Use of visualization of th ROC curve

In [None]:
plt.figure(figsize=(8,6))
for name, model in models.items():
    y_prob = model.predict_proba(X_test)[:,1]
    fpr, tpr, _ = roc_curve(y_test, y_prob)
    plt.plot(fpr, tpr, label=name)
plt.plot([0,1],[0,1],'k--')
plt.title("ROC Curves")
plt.xlabel("False Positive Rate")
plt.ylabel("True Positive Rate")
plt.legend()
plt.show()

plt.figure(figsize=(8,6))
for name, model in models.items():
    y_prob = model.predict_proba(X_test)[:,1]
    prec, rec, _ = precision_recall_curve(y_test, y_prob)
    plt.plot(rec, prec, label=name)
plt.title("Precision-Recall Curves")
plt.xlabel("Recall")
plt.ylabel("Precision")
plt.legend()
plt.show()


The ROC curves and Precision-Recall curves allow us to visually compare the performance of different models in distinguishing between stroke and non-stroke cases.

ROC Curves: The ROC curve plots the True Positive Rate against the False Positive Rate at different thresholds. A model with a curve closer to the top-left corner demonstrates better discrimination. We can see that the Random Forest and XGBoost models outperform the baseline Decision Tree in terms of ROC-AUC.

Precision-Recall Curves: Given the class imbalance in the dataset, Precision-Recall curves are particularly informative.
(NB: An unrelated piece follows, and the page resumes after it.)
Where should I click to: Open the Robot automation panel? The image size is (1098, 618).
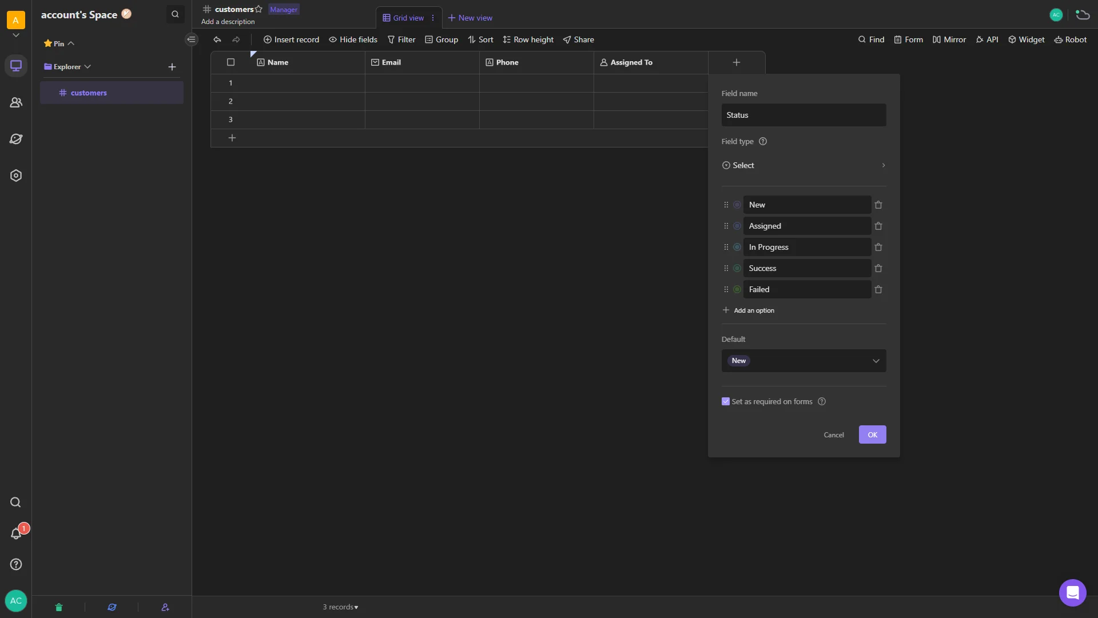pos(1070,39)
They show the trade-off between precision (positive predictive value) and recall (sensitivity) for each threshold. Models trained with class weighting and SMOTE demonstrate improved recall without sacrificing too much precision, indicating they are better at correctly identifying stroke cases.

Overall, these curves confirm that handling class imbalance and tuning hyperparameters significantly improves model performance, especially for the minority class.